Stored data:
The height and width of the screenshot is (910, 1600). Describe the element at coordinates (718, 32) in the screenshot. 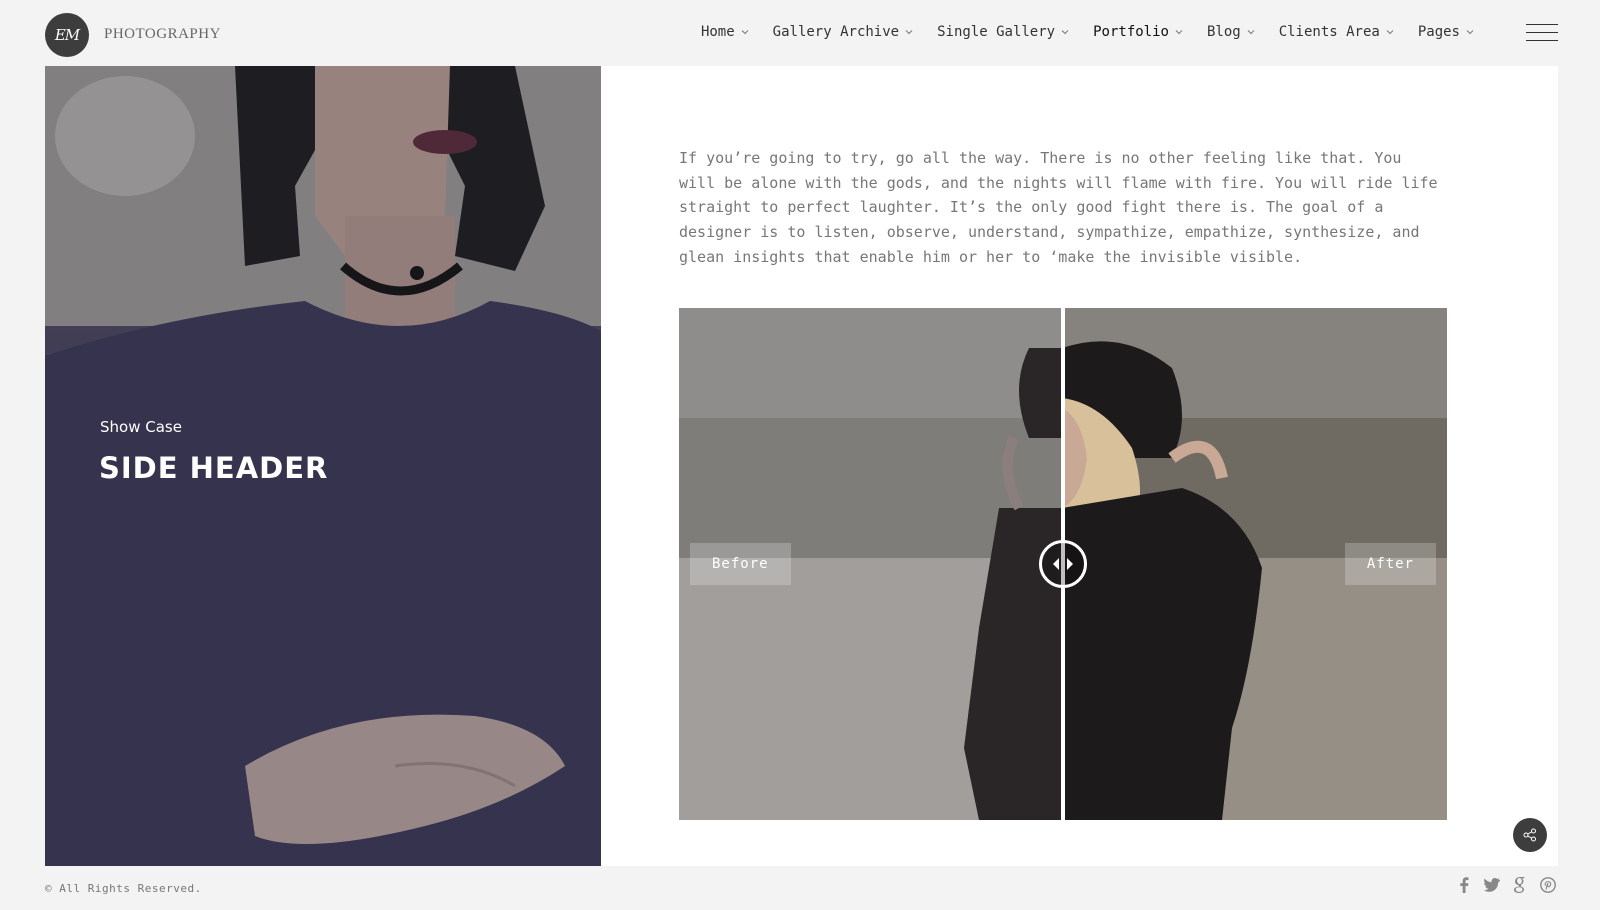

I see `nav-item-label: Home` at that location.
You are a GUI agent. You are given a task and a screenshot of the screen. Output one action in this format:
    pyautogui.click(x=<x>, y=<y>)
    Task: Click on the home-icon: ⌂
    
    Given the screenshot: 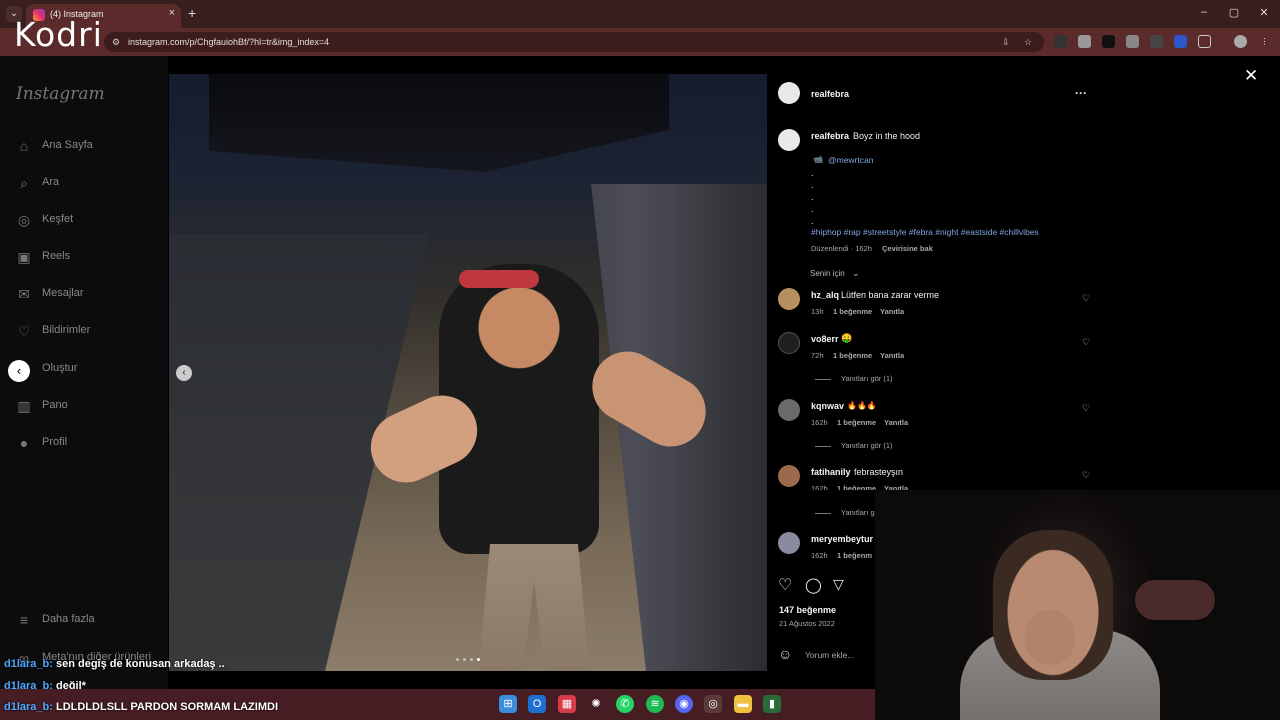 What is the action you would take?
    pyautogui.click(x=24, y=146)
    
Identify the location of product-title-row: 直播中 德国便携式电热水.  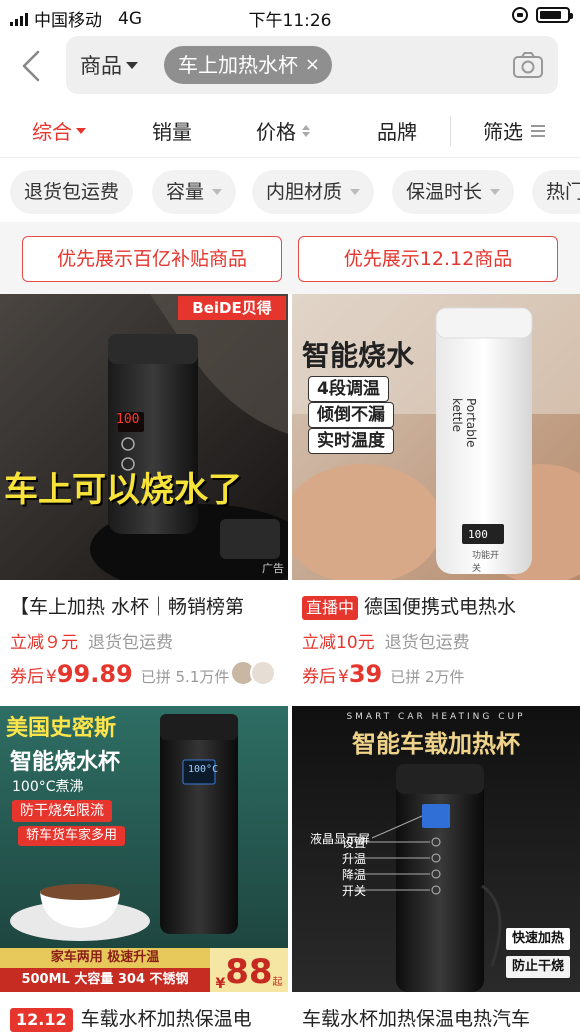
(438, 606).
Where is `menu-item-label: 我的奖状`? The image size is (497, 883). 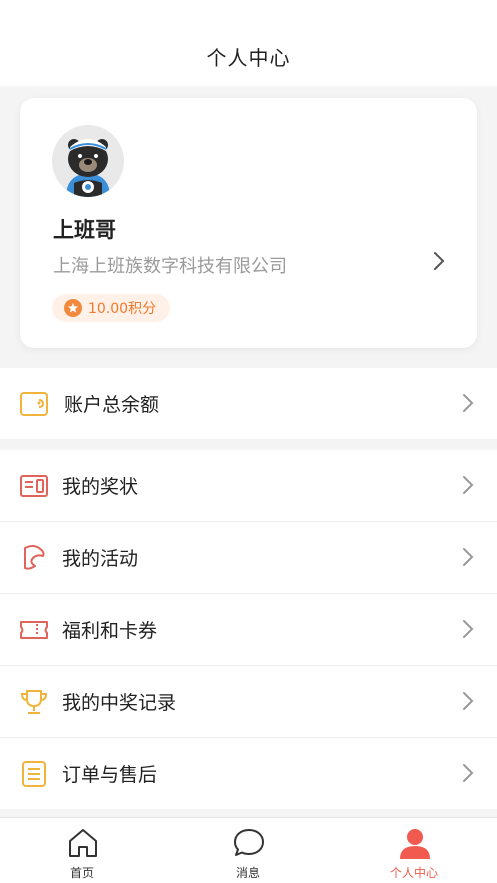
menu-item-label: 我的奖状 is located at coordinates (100, 487).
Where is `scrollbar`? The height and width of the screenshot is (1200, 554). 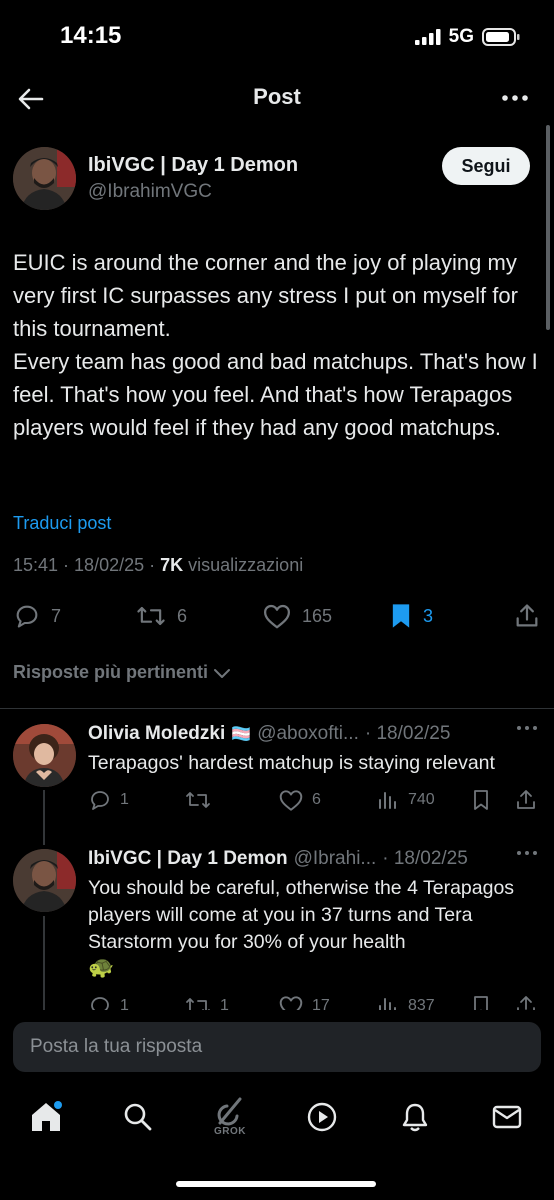
scrollbar is located at coordinates (548, 228).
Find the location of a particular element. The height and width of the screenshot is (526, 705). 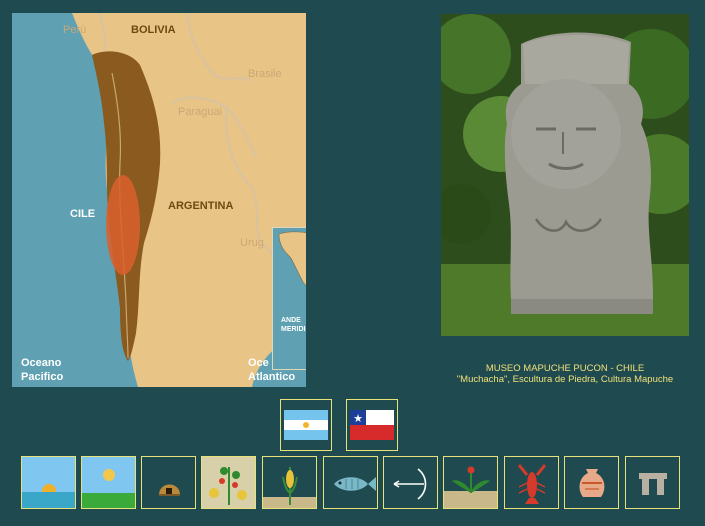

dolmen-icon is located at coordinates (653, 484).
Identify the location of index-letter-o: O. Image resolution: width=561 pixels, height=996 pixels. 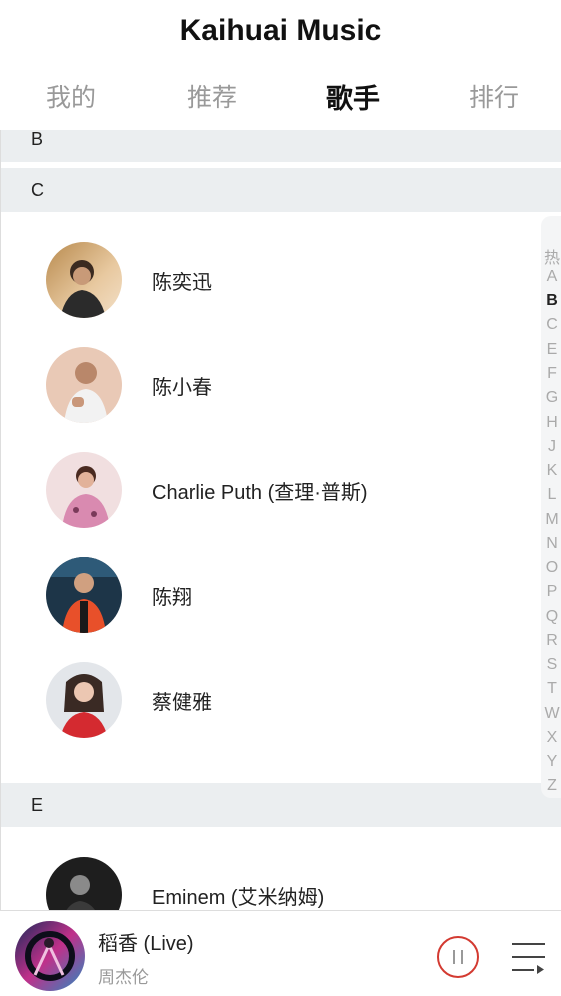
(551, 568).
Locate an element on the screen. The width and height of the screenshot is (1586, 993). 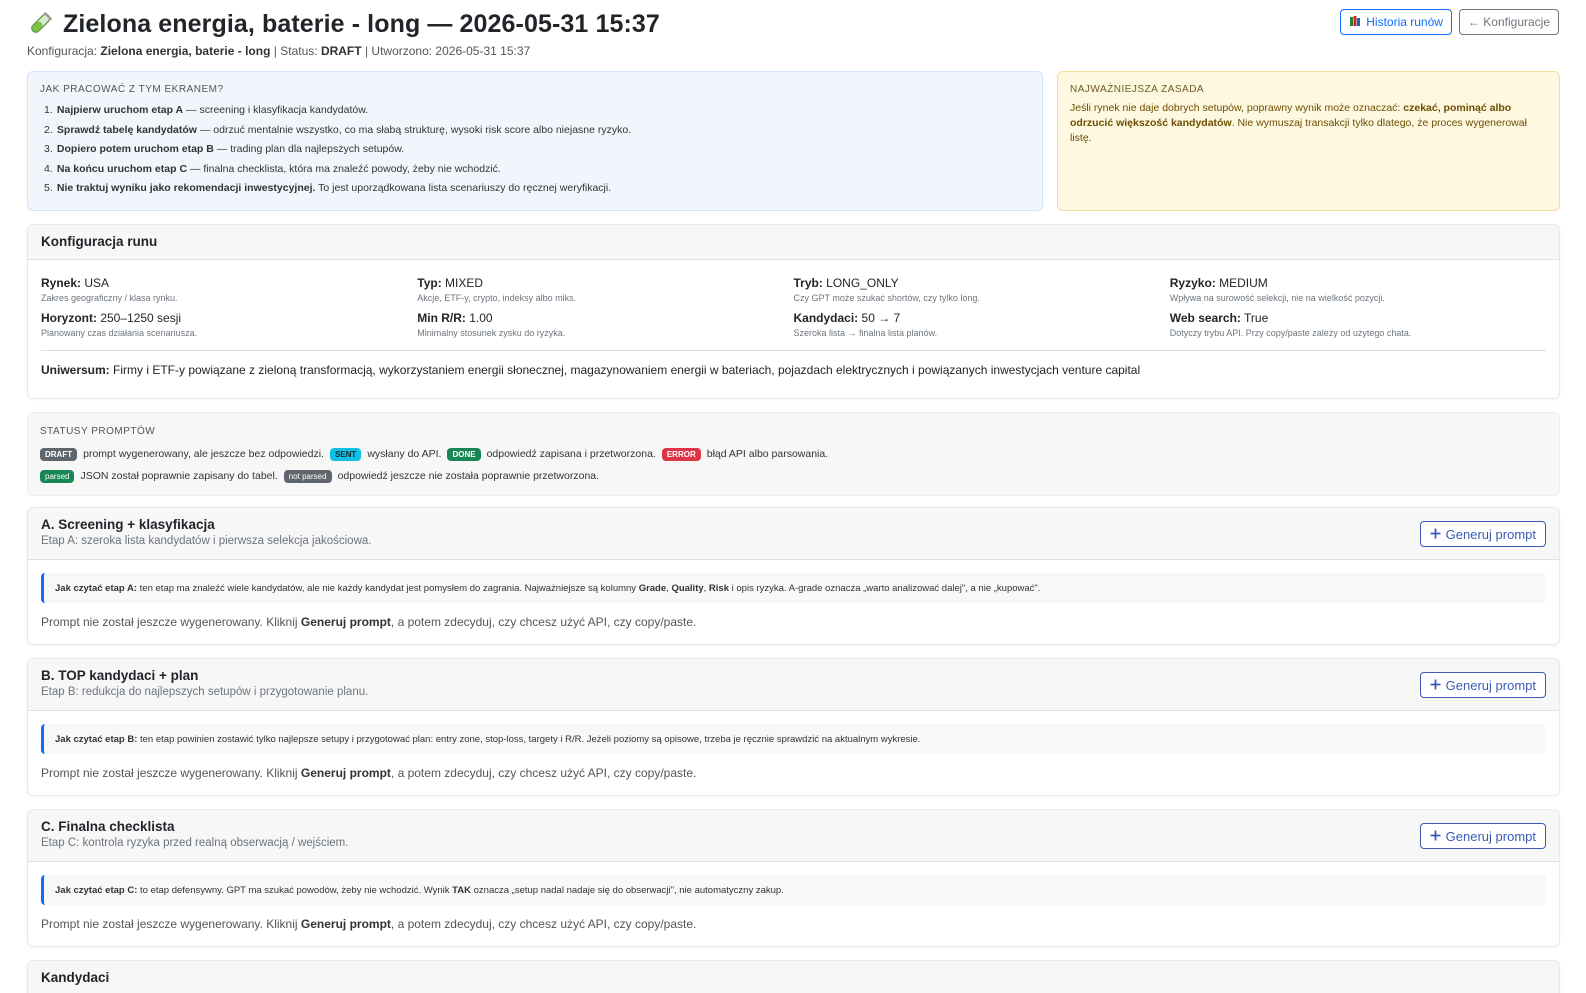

Task item: Reproduce the data word for word, starting at the line that contains "Find the location" and ending with the last line of the data. Leave the pictures out.

Completed exercise:
Find the location of a particular element. The height and width of the screenshot is (526, 705). 

dolmen-icon is located at coordinates (653, 484).
Identify the location of index-letter-o: O. Image resolution: width=561 pixels, height=996 pixels. 
(551, 568).
Locate an element on the screen. The width and height of the screenshot is (1586, 993). 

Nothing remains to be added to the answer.